Work request >>
All of the data should be restated exactly as it stands.

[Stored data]
-- -- --

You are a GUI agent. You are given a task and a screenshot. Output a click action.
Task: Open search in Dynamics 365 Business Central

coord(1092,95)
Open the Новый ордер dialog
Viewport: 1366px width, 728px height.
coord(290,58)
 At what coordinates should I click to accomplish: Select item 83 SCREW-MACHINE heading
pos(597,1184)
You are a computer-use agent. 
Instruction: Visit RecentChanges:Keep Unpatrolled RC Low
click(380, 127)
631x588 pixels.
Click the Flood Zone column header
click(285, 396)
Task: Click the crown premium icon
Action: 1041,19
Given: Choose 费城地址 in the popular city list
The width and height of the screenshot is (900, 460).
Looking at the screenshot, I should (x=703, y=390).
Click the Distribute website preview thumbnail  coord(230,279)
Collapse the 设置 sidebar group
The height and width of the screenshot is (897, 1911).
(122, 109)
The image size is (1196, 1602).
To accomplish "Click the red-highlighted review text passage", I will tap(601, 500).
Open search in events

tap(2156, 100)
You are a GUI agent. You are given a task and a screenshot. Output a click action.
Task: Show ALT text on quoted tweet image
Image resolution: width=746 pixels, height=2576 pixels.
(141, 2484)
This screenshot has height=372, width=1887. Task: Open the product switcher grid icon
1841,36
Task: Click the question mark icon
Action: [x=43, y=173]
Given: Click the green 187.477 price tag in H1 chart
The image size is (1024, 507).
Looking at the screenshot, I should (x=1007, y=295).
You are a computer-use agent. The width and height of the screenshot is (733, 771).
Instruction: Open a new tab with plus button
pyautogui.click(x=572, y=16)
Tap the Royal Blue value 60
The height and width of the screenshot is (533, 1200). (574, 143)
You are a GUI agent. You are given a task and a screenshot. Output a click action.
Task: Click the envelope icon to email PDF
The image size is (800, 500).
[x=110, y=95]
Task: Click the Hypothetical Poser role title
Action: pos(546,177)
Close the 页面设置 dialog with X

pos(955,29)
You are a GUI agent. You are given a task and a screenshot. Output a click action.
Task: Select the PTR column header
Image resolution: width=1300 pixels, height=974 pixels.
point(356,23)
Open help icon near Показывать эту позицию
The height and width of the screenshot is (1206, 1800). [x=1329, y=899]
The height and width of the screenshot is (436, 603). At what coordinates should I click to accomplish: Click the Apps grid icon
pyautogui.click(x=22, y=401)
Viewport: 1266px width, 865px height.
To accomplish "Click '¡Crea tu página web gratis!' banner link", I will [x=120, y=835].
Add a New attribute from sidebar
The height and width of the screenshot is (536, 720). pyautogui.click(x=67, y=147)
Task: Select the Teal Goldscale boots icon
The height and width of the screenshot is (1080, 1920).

-- -- --

Answer to this task >>
You are a GUI agent. You are given a task and a screenshot. Output a click action.
Task: Open search in Dynamics 365 Business Central

coord(1092,95)
Open the Новый ордер dialog
Viewport: 1366px width, 728px height.
coord(290,58)
 At what coordinates should I click to accomplish: Select item 83 SCREW-MACHINE heading
pos(597,1184)
You are a computer-use agent. 
Instruction: Visit RecentChanges:Keep Unpatrolled RC Low
click(380, 127)
631x588 pixels.
Click the Flood Zone column header
click(285, 396)
Task: Click the crown premium icon
Action: 1041,19
Given: Choose 费城地址 in the popular city list
The width and height of the screenshot is (900, 460).
Looking at the screenshot, I should (x=703, y=390).
Click the Distribute website preview thumbnail  coord(230,279)
Collapse the 设置 sidebar group
The height and width of the screenshot is (897, 1911).
(122, 109)
The image size is (1196, 1602).
To accomplish "Click the red-highlighted review text passage", I will tap(601, 500).
Open search in events

tap(2156, 100)
You are a GUI agent. You are given a task and a screenshot. Output a click action.
Task: Show ALT text on quoted tweet image
Image resolution: width=746 pixels, height=2576 pixels.
(141, 2484)
This screenshot has height=372, width=1887. Task: Open the product switcher grid icon
1841,36
Task: Click the question mark icon
Action: [x=43, y=173]
Given: Click the green 187.477 price tag in H1 chart
The image size is (1024, 507).
Looking at the screenshot, I should (x=1007, y=295).
You are a computer-use agent. The width and height of the screenshot is (733, 771).
Instruction: Open a new tab with plus button
pyautogui.click(x=572, y=16)
Tap the Royal Blue value 60
The height and width of the screenshot is (533, 1200). (574, 143)
You are a GUI agent. You are given a task and a screenshot. Output a click action.
Task: Click the envelope icon to email PDF
The image size is (800, 500).
[x=110, y=95]
Task: Click the Hypothetical Poser role title
Action: pos(546,177)
Close the 页面设置 dialog with X

pos(955,29)
You are a GUI agent. You are given a task and a screenshot. Output a click action.
Task: Select the PTR column header
Image resolution: width=1300 pixels, height=974 pixels.
point(356,23)
Open help icon near Показывать эту позицию
The height and width of the screenshot is (1206, 1800). [x=1329, y=899]
The height and width of the screenshot is (436, 603). At what coordinates should I click to accomplish: Click the Apps grid icon
pyautogui.click(x=22, y=401)
Viewport: 1266px width, 865px height.
To accomplish "Click '¡Crea tu página web gratis!' banner link", I will [x=120, y=835].
Add a New attribute from sidebar
The height and width of the screenshot is (536, 720). pyautogui.click(x=67, y=147)
Task: Select the Teal Goldscale boots icon
The height and width of the screenshot is (1080, 1920).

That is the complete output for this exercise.